## What needs to be done
The data is to be retyped in full, exactly.

Data for the task Block Start

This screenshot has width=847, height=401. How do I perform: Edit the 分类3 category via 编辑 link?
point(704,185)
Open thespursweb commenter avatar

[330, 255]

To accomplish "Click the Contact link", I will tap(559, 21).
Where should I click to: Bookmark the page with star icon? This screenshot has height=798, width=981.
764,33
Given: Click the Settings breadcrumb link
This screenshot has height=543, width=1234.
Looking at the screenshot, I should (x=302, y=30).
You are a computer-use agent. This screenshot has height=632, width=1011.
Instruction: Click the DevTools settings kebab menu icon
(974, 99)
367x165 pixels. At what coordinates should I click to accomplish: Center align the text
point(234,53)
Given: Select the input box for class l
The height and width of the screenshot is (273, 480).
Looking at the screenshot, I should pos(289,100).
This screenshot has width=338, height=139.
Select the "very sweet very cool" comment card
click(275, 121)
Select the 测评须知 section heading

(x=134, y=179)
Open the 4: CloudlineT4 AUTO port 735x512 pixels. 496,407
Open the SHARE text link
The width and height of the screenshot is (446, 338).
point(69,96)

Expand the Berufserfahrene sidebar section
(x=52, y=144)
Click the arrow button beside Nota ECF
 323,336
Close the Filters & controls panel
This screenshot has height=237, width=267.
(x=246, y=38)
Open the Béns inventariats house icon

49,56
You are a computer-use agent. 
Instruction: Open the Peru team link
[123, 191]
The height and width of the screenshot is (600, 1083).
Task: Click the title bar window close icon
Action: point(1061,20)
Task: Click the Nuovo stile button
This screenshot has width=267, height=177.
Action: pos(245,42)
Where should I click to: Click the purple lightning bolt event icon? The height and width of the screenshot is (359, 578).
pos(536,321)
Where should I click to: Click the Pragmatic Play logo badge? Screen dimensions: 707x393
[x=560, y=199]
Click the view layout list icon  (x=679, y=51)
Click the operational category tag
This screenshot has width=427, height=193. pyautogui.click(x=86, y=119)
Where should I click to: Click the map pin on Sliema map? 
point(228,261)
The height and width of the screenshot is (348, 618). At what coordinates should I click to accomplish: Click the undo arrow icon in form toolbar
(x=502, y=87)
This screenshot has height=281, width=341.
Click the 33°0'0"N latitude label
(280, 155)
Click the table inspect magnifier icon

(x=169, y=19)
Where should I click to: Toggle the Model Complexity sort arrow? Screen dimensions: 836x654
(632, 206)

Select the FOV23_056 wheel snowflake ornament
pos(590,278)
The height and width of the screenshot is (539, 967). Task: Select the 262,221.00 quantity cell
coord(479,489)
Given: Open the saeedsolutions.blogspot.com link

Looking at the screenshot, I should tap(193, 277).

Data for the task Block End

## Exercise solution
This screenshot has width=847, height=401. How do I perform: Edit the 分类3 category via 编辑 link?
point(704,185)
Open thespursweb commenter avatar

[330, 255]

To accomplish "Click the Contact link", I will tap(559, 21).
Where should I click to: Bookmark the page with star icon? This screenshot has height=798, width=981.
764,33
Given: Click the Settings breadcrumb link
This screenshot has height=543, width=1234.
Looking at the screenshot, I should (x=302, y=30).
You are a computer-use agent. This screenshot has height=632, width=1011.
Instruction: Click the DevTools settings kebab menu icon
(974, 99)
367x165 pixels. At what coordinates should I click to accomplish: Center align the text
point(234,53)
Given: Select the input box for class l
The height and width of the screenshot is (273, 480).
Looking at the screenshot, I should pos(289,100).
This screenshot has width=338, height=139.
Select the "very sweet very cool" comment card
click(275, 121)
Select the 测评须知 section heading

(x=134, y=179)
Open the 4: CloudlineT4 AUTO port 735x512 pixels. 496,407
Open the SHARE text link
The width and height of the screenshot is (446, 338).
point(69,96)

Expand the Berufserfahrene sidebar section
(x=52, y=144)
Click the arrow button beside Nota ECF
 323,336
Close the Filters & controls panel
This screenshot has height=237, width=267.
(x=246, y=38)
Open the Béns inventariats house icon

49,56
You are a computer-use agent. 
Instruction: Open the Peru team link
[123, 191]
The height and width of the screenshot is (600, 1083).
Task: Click the title bar window close icon
Action: point(1061,20)
Task: Click the Nuovo stile button
This screenshot has width=267, height=177.
Action: pos(245,42)
Where should I click to: Click the purple lightning bolt event icon? The height and width of the screenshot is (359, 578).
pos(536,321)
Where should I click to: Click the Pragmatic Play logo badge? Screen dimensions: 707x393
[x=560, y=199]
Click the view layout list icon  (x=679, y=51)
Click the operational category tag
This screenshot has width=427, height=193. pyautogui.click(x=86, y=119)
Where should I click to: Click the map pin on Sliema map? 
point(228,261)
The height and width of the screenshot is (348, 618). At what coordinates should I click to accomplish: Click the undo arrow icon in form toolbar
(x=502, y=87)
This screenshot has height=281, width=341.
Click the 33°0'0"N latitude label
(280, 155)
Click the table inspect magnifier icon

(x=169, y=19)
Where should I click to: Toggle the Model Complexity sort arrow? Screen dimensions: 836x654
(632, 206)

Select the FOV23_056 wheel snowflake ornament
pos(590,278)
The height and width of the screenshot is (539, 967). Task: Select the 262,221.00 quantity cell
coord(479,489)
Given: Open the saeedsolutions.blogspot.com link

Looking at the screenshot, I should tap(193, 277).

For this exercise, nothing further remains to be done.